EXERCISE OBJECTIVE: Write the records below out again. Match them exactly.

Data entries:
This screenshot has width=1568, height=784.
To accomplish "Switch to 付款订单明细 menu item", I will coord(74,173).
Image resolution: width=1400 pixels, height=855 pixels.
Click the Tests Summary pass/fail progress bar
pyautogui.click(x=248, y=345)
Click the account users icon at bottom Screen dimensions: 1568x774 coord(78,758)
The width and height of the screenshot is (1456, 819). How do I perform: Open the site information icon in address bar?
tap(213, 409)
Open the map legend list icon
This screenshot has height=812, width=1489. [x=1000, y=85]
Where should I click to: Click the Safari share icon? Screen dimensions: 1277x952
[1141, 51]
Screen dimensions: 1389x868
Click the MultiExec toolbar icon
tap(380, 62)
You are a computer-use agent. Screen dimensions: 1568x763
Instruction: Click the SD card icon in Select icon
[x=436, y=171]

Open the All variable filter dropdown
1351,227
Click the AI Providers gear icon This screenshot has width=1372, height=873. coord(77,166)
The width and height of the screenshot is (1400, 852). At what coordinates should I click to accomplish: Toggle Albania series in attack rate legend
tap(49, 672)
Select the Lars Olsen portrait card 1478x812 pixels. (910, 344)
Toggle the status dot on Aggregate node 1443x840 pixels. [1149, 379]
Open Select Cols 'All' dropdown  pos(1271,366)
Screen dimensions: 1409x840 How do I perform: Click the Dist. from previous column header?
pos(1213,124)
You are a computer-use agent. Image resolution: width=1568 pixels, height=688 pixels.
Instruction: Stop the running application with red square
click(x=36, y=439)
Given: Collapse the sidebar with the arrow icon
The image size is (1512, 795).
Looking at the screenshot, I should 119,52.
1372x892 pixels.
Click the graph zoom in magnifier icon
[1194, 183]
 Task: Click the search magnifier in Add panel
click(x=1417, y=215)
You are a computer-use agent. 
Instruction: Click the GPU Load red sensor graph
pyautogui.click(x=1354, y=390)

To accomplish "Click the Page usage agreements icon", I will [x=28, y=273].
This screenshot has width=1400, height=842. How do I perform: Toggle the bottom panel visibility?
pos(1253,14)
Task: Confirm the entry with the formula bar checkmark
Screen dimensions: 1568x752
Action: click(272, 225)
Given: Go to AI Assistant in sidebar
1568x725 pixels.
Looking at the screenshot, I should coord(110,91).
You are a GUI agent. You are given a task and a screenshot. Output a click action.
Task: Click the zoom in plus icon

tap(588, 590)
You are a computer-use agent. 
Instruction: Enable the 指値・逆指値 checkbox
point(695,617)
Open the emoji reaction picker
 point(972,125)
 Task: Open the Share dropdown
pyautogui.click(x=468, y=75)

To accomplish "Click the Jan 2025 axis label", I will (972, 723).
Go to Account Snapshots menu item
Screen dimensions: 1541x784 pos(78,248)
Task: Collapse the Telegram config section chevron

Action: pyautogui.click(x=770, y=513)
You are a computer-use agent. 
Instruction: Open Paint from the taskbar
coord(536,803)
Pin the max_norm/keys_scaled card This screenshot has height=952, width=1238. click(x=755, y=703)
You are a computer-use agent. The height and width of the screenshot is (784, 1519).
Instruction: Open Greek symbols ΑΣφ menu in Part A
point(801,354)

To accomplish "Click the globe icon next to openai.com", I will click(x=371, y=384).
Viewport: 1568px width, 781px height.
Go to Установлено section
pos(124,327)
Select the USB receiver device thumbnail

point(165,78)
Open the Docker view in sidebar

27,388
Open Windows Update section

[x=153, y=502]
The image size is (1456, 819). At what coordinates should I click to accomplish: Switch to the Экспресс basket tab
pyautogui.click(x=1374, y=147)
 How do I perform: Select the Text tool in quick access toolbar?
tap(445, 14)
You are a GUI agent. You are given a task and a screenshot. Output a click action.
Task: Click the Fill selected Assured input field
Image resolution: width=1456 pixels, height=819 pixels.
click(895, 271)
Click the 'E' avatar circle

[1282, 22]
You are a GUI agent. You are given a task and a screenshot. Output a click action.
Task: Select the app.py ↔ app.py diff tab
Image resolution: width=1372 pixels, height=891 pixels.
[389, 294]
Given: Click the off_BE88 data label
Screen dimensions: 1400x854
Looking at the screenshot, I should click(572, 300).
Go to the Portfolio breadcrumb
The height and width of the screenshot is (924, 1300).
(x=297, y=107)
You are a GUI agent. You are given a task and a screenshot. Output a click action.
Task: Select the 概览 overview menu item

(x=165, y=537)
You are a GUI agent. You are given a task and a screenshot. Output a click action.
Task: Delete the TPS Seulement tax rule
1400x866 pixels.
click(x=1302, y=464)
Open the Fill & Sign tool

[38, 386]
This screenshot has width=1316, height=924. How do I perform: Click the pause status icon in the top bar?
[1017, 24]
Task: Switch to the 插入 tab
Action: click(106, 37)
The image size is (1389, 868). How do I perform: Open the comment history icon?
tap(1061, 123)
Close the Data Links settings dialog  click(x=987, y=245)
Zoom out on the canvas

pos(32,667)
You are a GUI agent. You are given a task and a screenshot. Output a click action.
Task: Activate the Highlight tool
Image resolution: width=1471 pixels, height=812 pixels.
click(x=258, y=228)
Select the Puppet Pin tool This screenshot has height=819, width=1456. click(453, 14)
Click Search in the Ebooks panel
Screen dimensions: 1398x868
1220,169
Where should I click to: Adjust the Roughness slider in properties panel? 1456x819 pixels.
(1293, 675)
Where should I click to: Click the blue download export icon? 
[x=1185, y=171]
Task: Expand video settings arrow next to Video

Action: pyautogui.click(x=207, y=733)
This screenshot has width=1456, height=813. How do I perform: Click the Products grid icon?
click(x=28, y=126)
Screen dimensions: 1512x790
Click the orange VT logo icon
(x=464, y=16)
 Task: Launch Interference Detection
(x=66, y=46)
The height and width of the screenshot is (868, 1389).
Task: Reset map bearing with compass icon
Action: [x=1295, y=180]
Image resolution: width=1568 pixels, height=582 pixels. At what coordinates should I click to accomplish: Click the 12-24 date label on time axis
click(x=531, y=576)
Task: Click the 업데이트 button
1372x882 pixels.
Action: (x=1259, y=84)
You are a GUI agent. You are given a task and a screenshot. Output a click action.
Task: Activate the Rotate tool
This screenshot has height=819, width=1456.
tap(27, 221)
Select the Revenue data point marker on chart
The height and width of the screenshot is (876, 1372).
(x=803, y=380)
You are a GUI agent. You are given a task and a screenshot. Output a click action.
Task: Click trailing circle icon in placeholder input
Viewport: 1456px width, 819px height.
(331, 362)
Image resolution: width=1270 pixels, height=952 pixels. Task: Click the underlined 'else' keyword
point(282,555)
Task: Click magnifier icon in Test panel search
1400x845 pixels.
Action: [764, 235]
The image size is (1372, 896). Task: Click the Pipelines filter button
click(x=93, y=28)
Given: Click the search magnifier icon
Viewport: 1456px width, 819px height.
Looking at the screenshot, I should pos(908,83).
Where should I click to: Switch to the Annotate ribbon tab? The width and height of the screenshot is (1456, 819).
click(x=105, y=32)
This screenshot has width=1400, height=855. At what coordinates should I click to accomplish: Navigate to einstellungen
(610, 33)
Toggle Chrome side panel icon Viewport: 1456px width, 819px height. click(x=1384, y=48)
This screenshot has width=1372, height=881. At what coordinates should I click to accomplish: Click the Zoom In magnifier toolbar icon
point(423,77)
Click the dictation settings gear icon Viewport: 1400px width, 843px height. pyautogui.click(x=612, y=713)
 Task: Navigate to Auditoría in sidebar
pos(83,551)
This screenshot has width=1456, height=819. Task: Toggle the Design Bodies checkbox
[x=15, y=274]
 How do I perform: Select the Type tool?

TASK SOLUTION:
This screenshot has width=1568, height=784.
To accomplish "Switch to 付款订单明细 menu item", I will coord(74,173).
Image resolution: width=1400 pixels, height=855 pixels.
Click the Tests Summary pass/fail progress bar
pyautogui.click(x=248, y=345)
Click the account users icon at bottom Screen dimensions: 1568x774 coord(78,758)
The width and height of the screenshot is (1456, 819). How do I perform: Open the site information icon in address bar?
tap(213, 409)
Open the map legend list icon
This screenshot has height=812, width=1489. [x=1000, y=85]
Where should I click to: Click the Safari share icon? Screen dimensions: 1277x952
[1141, 51]
Screen dimensions: 1389x868
Click the MultiExec toolbar icon
tap(380, 62)
You are a computer-use agent. Screen dimensions: 1568x763
Instruction: Click the SD card icon in Select icon
[x=436, y=171]

Open the All variable filter dropdown
1351,227
Click the AI Providers gear icon This screenshot has width=1372, height=873. coord(77,166)
The width and height of the screenshot is (1400, 852). At what coordinates should I click to accomplish: Toggle Albania series in attack rate legend
tap(49, 672)
Select the Lars Olsen portrait card 1478x812 pixels. (910, 344)
Toggle the status dot on Aggregate node 1443x840 pixels. [1149, 379]
Open Select Cols 'All' dropdown  pos(1271,366)
Screen dimensions: 1409x840 How do I perform: Click the Dist. from previous column header?
pos(1213,124)
You are a computer-use agent. Image resolution: width=1568 pixels, height=688 pixels.
Instruction: Stop the running application with red square
click(x=36, y=439)
Given: Collapse the sidebar with the arrow icon
The image size is (1512, 795).
Looking at the screenshot, I should 119,52.
1372x892 pixels.
Click the graph zoom in magnifier icon
[1194, 183]
 Task: Click the search magnifier in Add panel
click(x=1417, y=215)
You are a computer-use agent. 
Instruction: Click the GPU Load red sensor graph
pyautogui.click(x=1354, y=390)

To accomplish "Click the Page usage agreements icon", I will [x=28, y=273].
This screenshot has width=1400, height=842. How do I perform: Toggle the bottom panel visibility?
pos(1253,14)
Task: Confirm the entry with the formula bar checkmark
Screen dimensions: 1568x752
Action: click(272, 225)
Given: Go to AI Assistant in sidebar
1568x725 pixels.
Looking at the screenshot, I should coord(110,91).
You are a GUI agent. You are given a task and a screenshot. Output a click action.
Task: Click the zoom in plus icon

tap(588, 590)
You are a computer-use agent. 
Instruction: Enable the 指値・逆指値 checkbox
point(695,617)
Open the emoji reaction picker
 point(972,125)
 Task: Open the Share dropdown
pyautogui.click(x=468, y=75)

To accomplish "Click the Jan 2025 axis label", I will (972, 723).
Go to Account Snapshots menu item
Screen dimensions: 1541x784 pos(78,248)
Task: Collapse the Telegram config section chevron

Action: pyautogui.click(x=770, y=513)
You are a computer-use agent. 
Instruction: Open Paint from the taskbar
coord(536,803)
Pin the max_norm/keys_scaled card This screenshot has height=952, width=1238. click(x=755, y=703)
You are a computer-use agent. The height and width of the screenshot is (784, 1519).
Instruction: Open Greek symbols ΑΣφ menu in Part A
point(801,354)

To accomplish "Click the globe icon next to openai.com", I will click(x=371, y=384).
Viewport: 1568px width, 781px height.
Go to Установлено section
pos(124,327)
Select the USB receiver device thumbnail

point(165,78)
Open the Docker view in sidebar

27,388
Open Windows Update section

[x=153, y=502]
The image size is (1456, 819). At what coordinates should I click to accomplish: Switch to the Экспресс basket tab
pyautogui.click(x=1374, y=147)
 How do I perform: Select the Text tool in quick access toolbar?
tap(445, 14)
You are a GUI agent. You are given a task and a screenshot. Output a click action.
Task: Click the Fill selected Assured input field
Image resolution: width=1456 pixels, height=819 pixels.
click(895, 271)
Click the 'E' avatar circle

[1282, 22]
You are a GUI agent. You are given a task and a screenshot. Output a click action.
Task: Select the app.py ↔ app.py diff tab
Image resolution: width=1372 pixels, height=891 pixels.
[389, 294]
Given: Click the off_BE88 data label
Screen dimensions: 1400x854
Looking at the screenshot, I should click(572, 300).
Go to the Portfolio breadcrumb
The height and width of the screenshot is (924, 1300).
(x=297, y=107)
You are a GUI agent. You are given a task and a screenshot. Output a click action.
Task: Select the 概览 overview menu item

(x=165, y=537)
You are a GUI agent. You are given a task and a screenshot. Output a click action.
Task: Delete the TPS Seulement tax rule
1400x866 pixels.
click(x=1302, y=464)
Open the Fill & Sign tool

[38, 386]
This screenshot has width=1316, height=924. How do I perform: Click the pause status icon in the top bar?
[1017, 24]
Task: Switch to the 插入 tab
Action: click(106, 37)
The image size is (1389, 868). How do I perform: Open the comment history icon?
tap(1061, 123)
Close the Data Links settings dialog  click(x=987, y=245)
Zoom out on the canvas

pos(32,667)
You are a GUI agent. You are given a task and a screenshot. Output a click action.
Task: Activate the Highlight tool
Image resolution: width=1471 pixels, height=812 pixels.
click(x=258, y=228)
Select the Puppet Pin tool This screenshot has height=819, width=1456. click(453, 14)
Click Search in the Ebooks panel
Screen dimensions: 1398x868
1220,169
Where should I click to: Adjust the Roughness slider in properties panel? 1456x819 pixels.
(1293, 675)
Where should I click to: Click the blue download export icon? 
[x=1185, y=171]
Task: Expand video settings arrow next to Video

Action: pyautogui.click(x=207, y=733)
This screenshot has width=1456, height=813. How do I perform: Click the Products grid icon?
click(x=28, y=126)
Screen dimensions: 1512x790
Click the orange VT logo icon
(x=464, y=16)
 Task: Launch Interference Detection
(x=66, y=46)
The height and width of the screenshot is (868, 1389).
Task: Reset map bearing with compass icon
Action: [x=1295, y=180]
Image resolution: width=1568 pixels, height=582 pixels. At what coordinates should I click to accomplish: Click the 12-24 date label on time axis
click(x=531, y=576)
Task: Click the 업데이트 button
1372x882 pixels.
Action: (x=1259, y=84)
You are a GUI agent. You are given a task and a screenshot. Output a click action.
Task: Activate the Rotate tool
This screenshot has height=819, width=1456.
tap(27, 221)
Select the Revenue data point marker on chart
The height and width of the screenshot is (876, 1372).
(x=803, y=380)
You are a GUI agent. You are given a task and a screenshot. Output a click action.
Task: Click trailing circle icon in placeholder input
Viewport: 1456px width, 819px height.
(331, 362)
Image resolution: width=1270 pixels, height=952 pixels. Task: Click the underlined 'else' keyword
point(282,555)
Task: Click magnifier icon in Test panel search
1400x845 pixels.
Action: [764, 235]
The image size is (1372, 896). Task: Click the Pipelines filter button
click(x=93, y=28)
Given: Click the search magnifier icon
Viewport: 1456px width, 819px height.
Looking at the screenshot, I should pos(908,83).
Where should I click to: Switch to the Annotate ribbon tab? The width and height of the screenshot is (1456, 819).
click(x=105, y=32)
This screenshot has width=1400, height=855. At what coordinates should I click to accomplish: Navigate to einstellungen
(610, 33)
Toggle Chrome side panel icon Viewport: 1456px width, 819px height. click(x=1384, y=48)
This screenshot has width=1372, height=881. At what coordinates should I click to accomplish: Click the Zoom In magnifier toolbar icon
point(423,77)
Click the dictation settings gear icon Viewport: 1400px width, 843px height. pyautogui.click(x=612, y=713)
 Task: Navigate to Auditoría in sidebar
pos(83,551)
This screenshot has width=1456, height=819. Task: Toggle the Design Bodies checkbox
[x=15, y=274]
 How do I perform: Select the Type tool?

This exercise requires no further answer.